Deep Interpretation of Complex Clinical Cases
This page is dedicated to the Deep Interpretation of Complex Clinical Cases research study, one of 57 studies supported by the Boston Children’s Rare Disease Collaborative (CRDC). For more information about the CRDC, please visit our home page. Established in 2018, the CRDC supports pediatric rare disease research and provides families with genetic diagnoses that enable personalized treatments, including precision medicine and targeted therapies.
The Deep Interpretation of Complex Clinical Cases research study is led by Dr. Wendy Chung, Physician in Chief, and supports reanalysis and reinterpretation of, or a “second look at,” clinical genetic testing. At Boston Children's Hospital, a network of 200 clinicians routinely order clinical genomic testing. The study aims to identify genetic causes for undiagnosed, complex cases and provide personalized medicine.
Disease Information
When children have complex medical conditions, genetic testing is often used to find answers. About 30% of the time, this testing provides a genetic diagnosis. For the other 70%, the search for answers continues. Over time, new genes are linked to diseases, and new analyses can help solve some of these cases using existing genetic data.
Findings from these reanalyses and reinterpretation are confirmed by GeneDx before being reported. The CRDC Data Science team uses advanced tools to help identify genetic variants and supports these efforts.
Participate in Research
Physicians may refer their patients with complex conditions to Dr. Chung. Once study eligibility is confirmed, a research coordinator will reach out to the family to consent and enroll them. Read more about Dr. Chung’s studies on the Chung Lab webpage.
Patient Care
Patients and their families with complex medical conditions can be seen by expert multidisciplinary teams at Boston Children’s, which include the Complex Care Service and Integrated Care Program.
Investigators
Divisions
Notable Publications by Investigators
- Improvement of variant reclassification in genetic neurodevelopmental conditions.
- Clinical Sequencing Exploratory Research Consortium: Accelerating Evidence-Based Practice of Genomic Medicine.
- Phenotype-Driven Molecular Genetic Test Recommendation for Diagnosing Pediatric Rare Disorders.
- Rare disease diagnosis using knowledge guided retrieval augmentation for ChatGPT.
Disease Support Organizations
Exceptional Lives
Exceptional Lives is a not-for-profit organization that provides information on resources and services for families of children with special needs.
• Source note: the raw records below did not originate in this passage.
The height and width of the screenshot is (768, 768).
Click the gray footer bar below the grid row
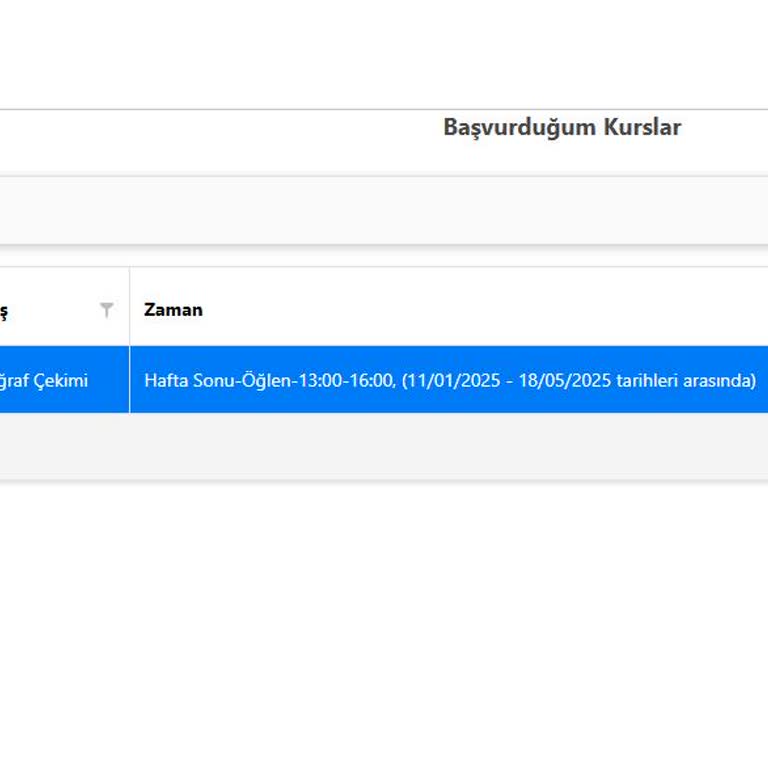[384, 446]
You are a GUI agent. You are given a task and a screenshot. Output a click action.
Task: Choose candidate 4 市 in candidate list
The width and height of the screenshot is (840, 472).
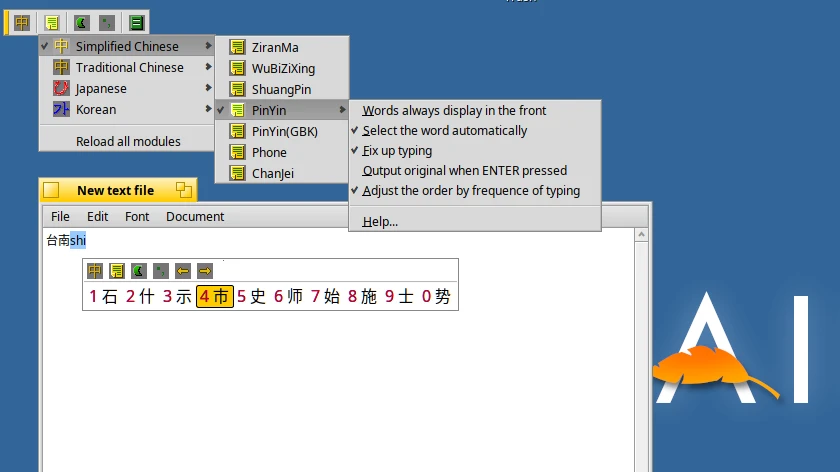tap(214, 296)
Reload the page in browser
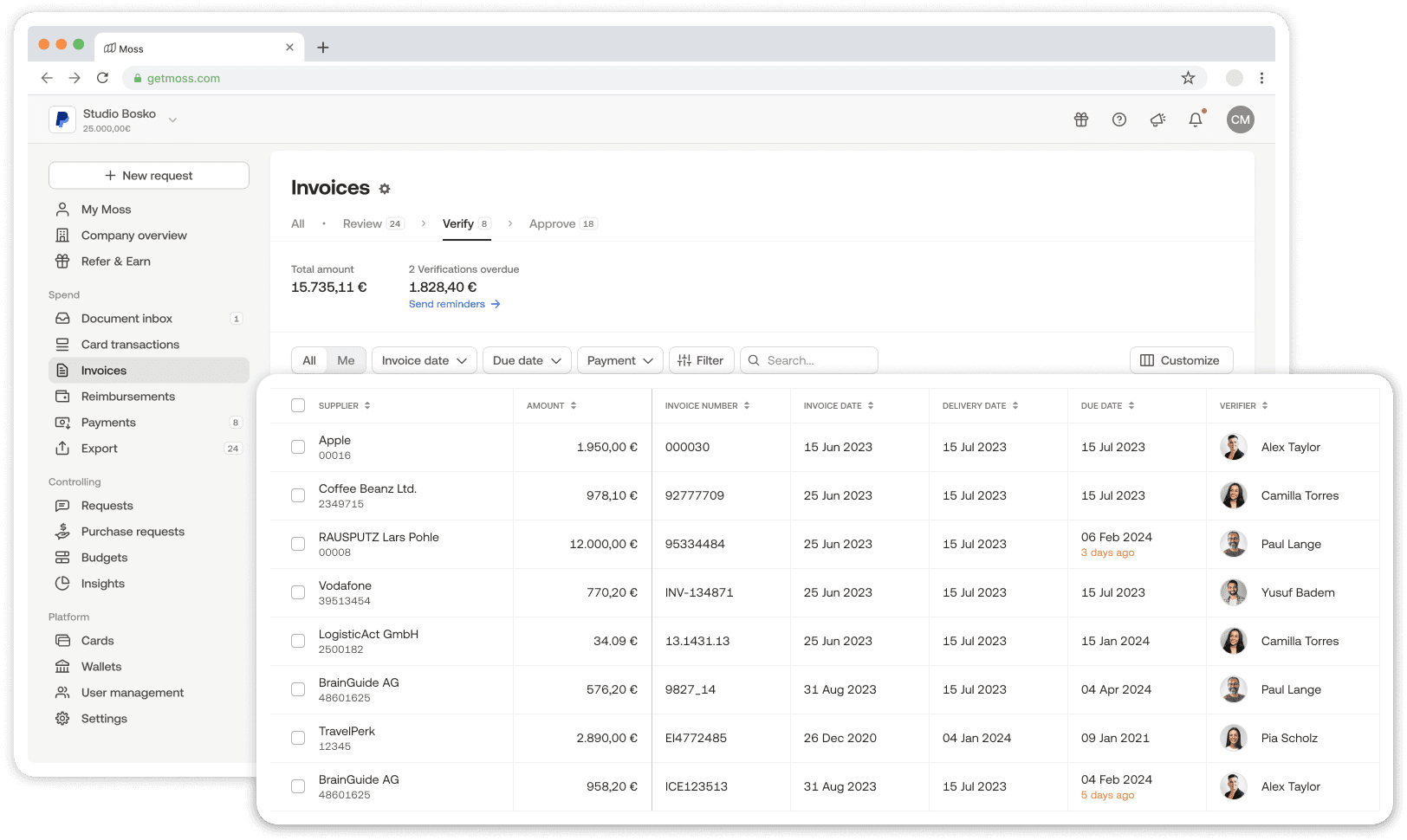The height and width of the screenshot is (840, 1407). point(102,78)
This platform is especially useful for residents of Massachusetts and Louisiana, as it helps parents and caregivers find doctors and programs near them. For residents of other states, the site provides a helpful guide on available national programs.
Rare Disease Diversity Coalition
Rare Disease Diversity Coalition (RDCC) was launched by the Black Women’s Health Imperative to address the extraordinary challenges faced by underserved populations with rare diseases. The Coalition brings together rare disease experts, health and diversity advocates, and industry leaders to identify and advocate for evidence-based solutions to alleviate the disproportionate burden of rare diseases on historically marginalized populations.
Undiagnosed Disease Network Foundation (UDNF)
UDNF is a nonprofit organization led by and for patients and their families to foster collaboration among patients, clinicians, and scientists to enhance the quality of life of undiagnosed and ultra-rare disease patients.
Beacon
Beacon is a UK-based non-profit organization that is building a united rare disease community with patient groups at its heart.